▸ REQUIRED TASKS:
• 1. Reproduce the stretch from "Many medical organizations" through "support from organizations." in the passage on health care in northwestern Syria.
• 2. Using the passage on health care in northwestern Syria, answer the following:
(a) How many sources did Enab Baladi contact for this investigation?
(b) In which area does the SIG-linked health ministry mainly operate?
(c) Which body has an active role in Idlib?

▸ SOURCE TEXT:
%%
Today, with the fight against the novel coronavirus (COVID-19) tops the scene in Syria, competition over who is present and who is not in the medical sector has become more transparent, as well as rivals’ hidden struggle for legitimacy and support, which Enab Baladi tries to highlight in this file. 

For the preparation of this investigation, Enab Baladi has contacted 20 different sources from the three parties as well as independent doctors, most of whom declined to answer the questions. At the same time, a number of them preferred not to disclose their personal information out of fear for their safety. 

Female Nurse checks up on children incubators in SAMS Hospital in Idlib – 2020 (SAMS)

Three administrations in search of support..

Who’s to answer?

Many medical organizations and bodies along with three main governmental entities emerge on the medical scene in northwestern Syria, represented by the ministry of health of the “Syrian Interim Government” (SIG), the ministry of health of the “Salvation Government” (SG) and the health directorate in Idlib city. 

The SIG-linked health ministry operates mainly in the northern countryside of Aleppo, alongside with some medical organizations directly supported by Turkey or independent ones which receive support from organizations. 

The Directorate of Health has an active role in Idlib, next to some other medical organizations, the ministry of health of the “SG” has a less active role, according to what has been monitored or concluded from interviews by Enab Baladi

The financial support these entities obtain has a significant role in determining their effectiveness, next to other factors related to their military independence or dependence, security stabilities, and their needs.
%%
▸ Saved entries:
%%
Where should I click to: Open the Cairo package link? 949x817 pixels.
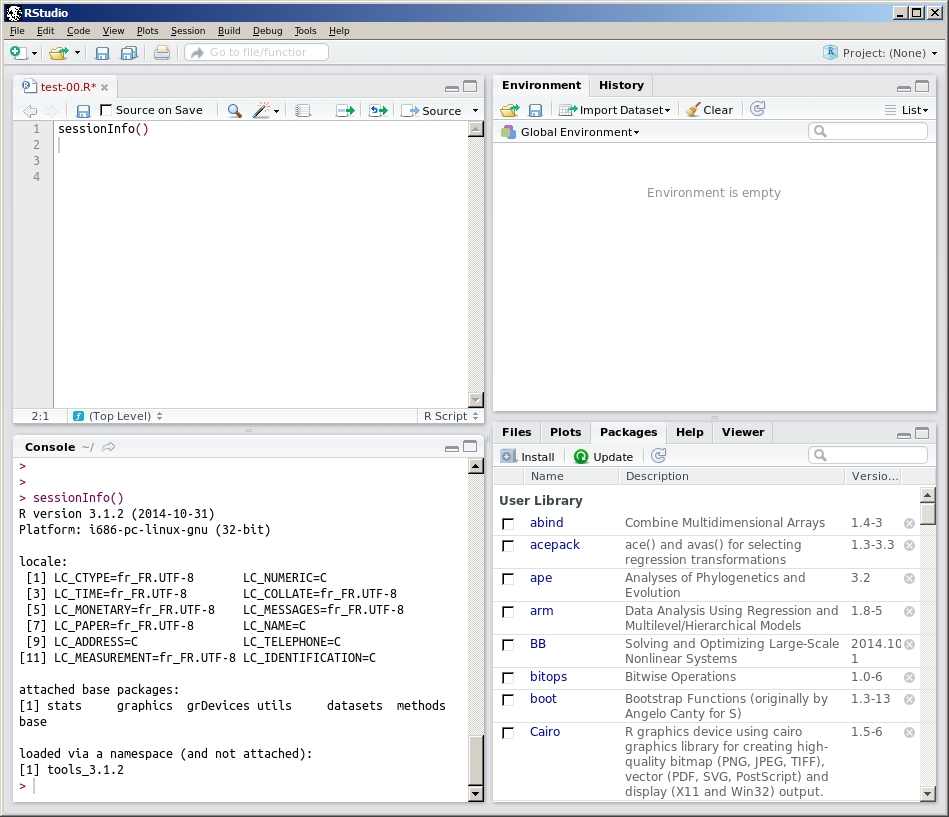coord(545,732)
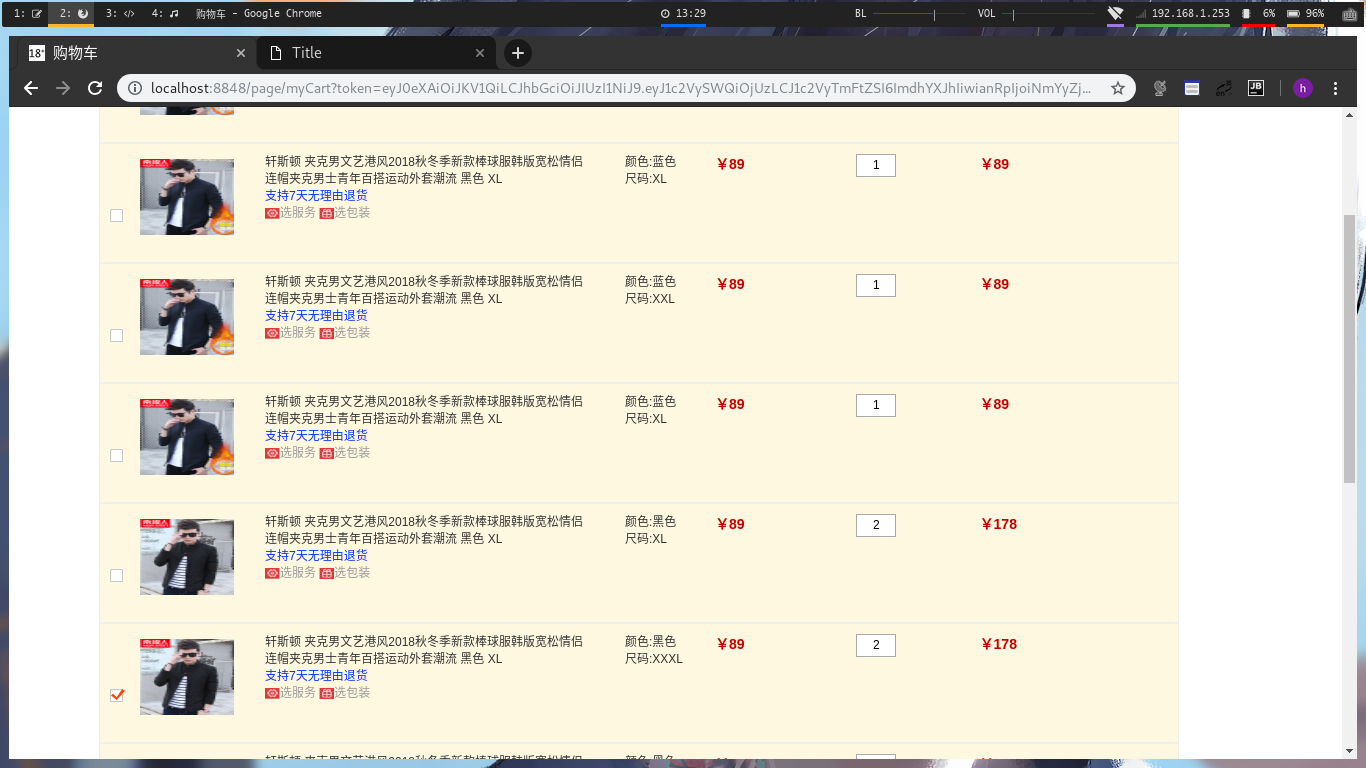
Task: Select the first product's checkbox
Action: (116, 215)

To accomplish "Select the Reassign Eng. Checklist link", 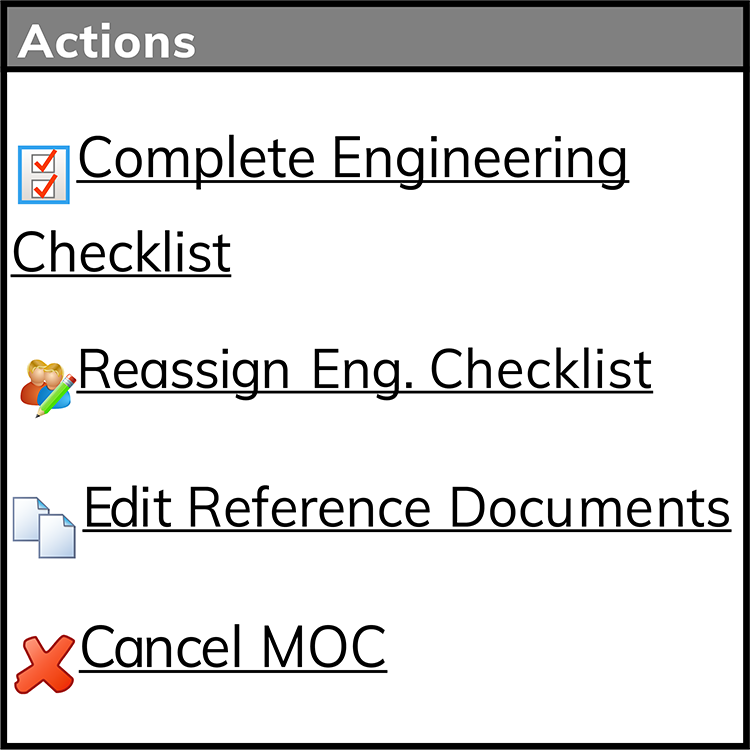I will (365, 373).
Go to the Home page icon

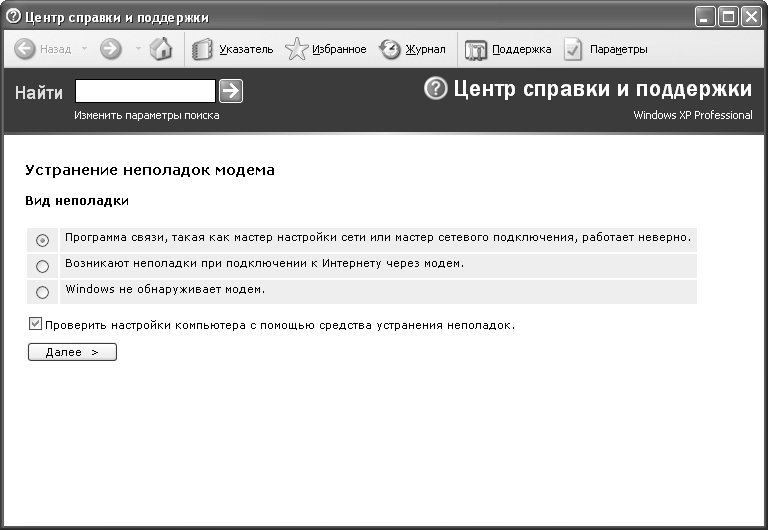(161, 49)
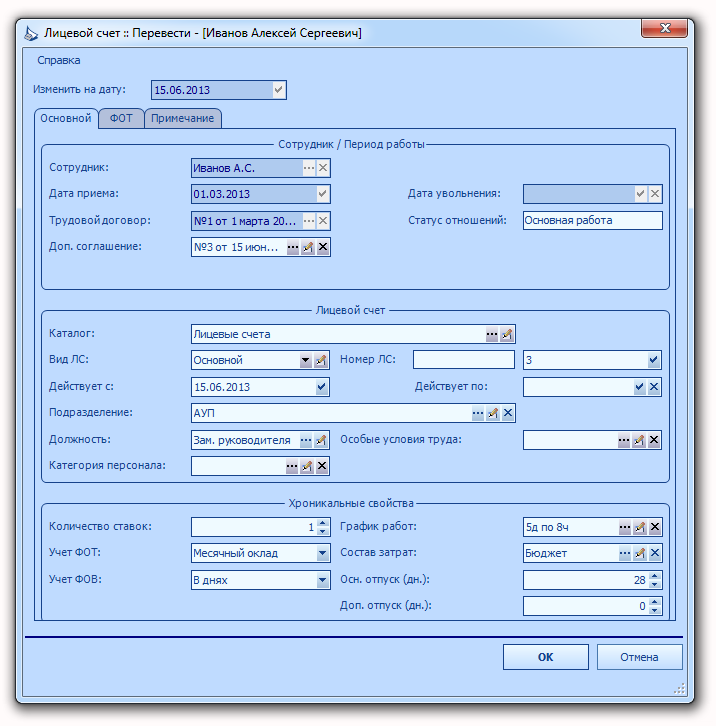Toggle checkmark in Действует по field
This screenshot has height=726, width=716.
click(x=640, y=387)
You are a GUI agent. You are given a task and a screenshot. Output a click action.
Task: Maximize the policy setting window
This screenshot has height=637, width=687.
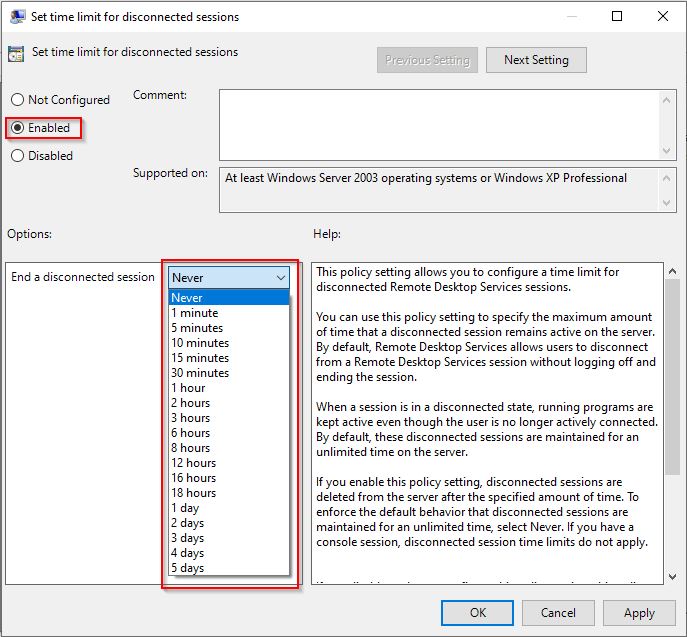617,17
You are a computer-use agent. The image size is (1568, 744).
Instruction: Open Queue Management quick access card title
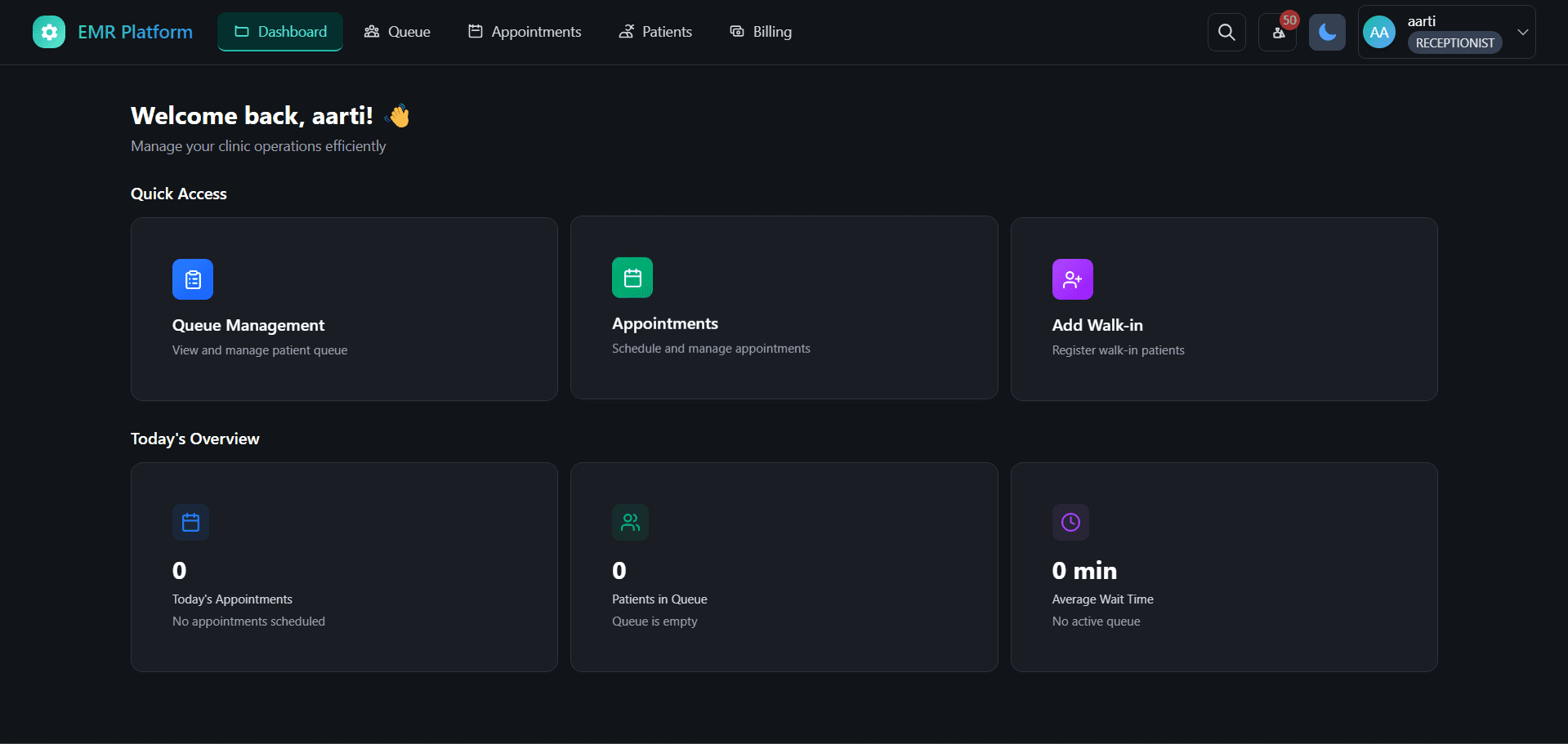pyautogui.click(x=248, y=325)
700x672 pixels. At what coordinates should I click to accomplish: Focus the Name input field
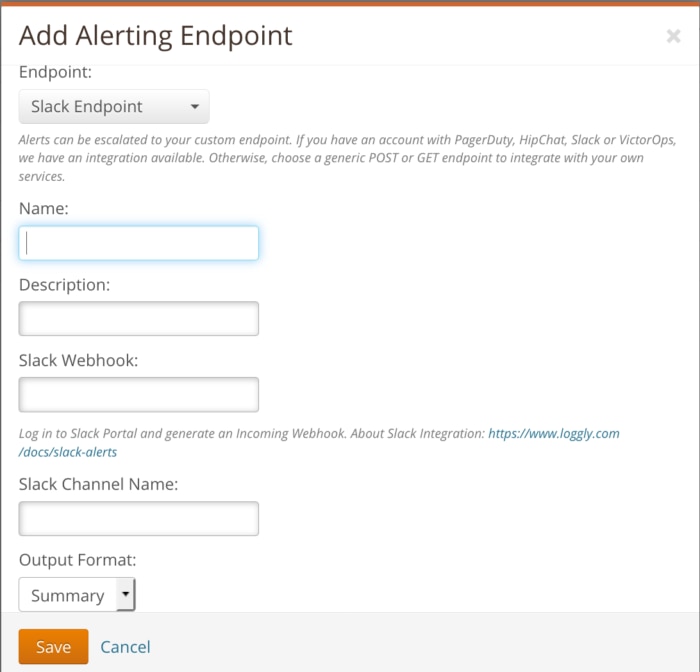[x=139, y=243]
%%
▸ SOLUTIONS TO THE EXERCISE:
• 1.
Many medical organizations and bodies along with three main governmental entities emerge on the medical scene in northwestern Syria, represented by the ministry of health of the “Syrian Interim Government” (SIG), the ministry of health of the “Salvation Government” (SG) and the health directorate in Idlib city. 

The SIG-linked health ministry operates mainly in the northern countryside of Aleppo, alongside with some medical organizations directly supported by Turkey or independent ones which receive support from organizations.

• 2.
(a) 20 different sources
(b) The northern countryside of Aleppo
(c) The Directorate of Health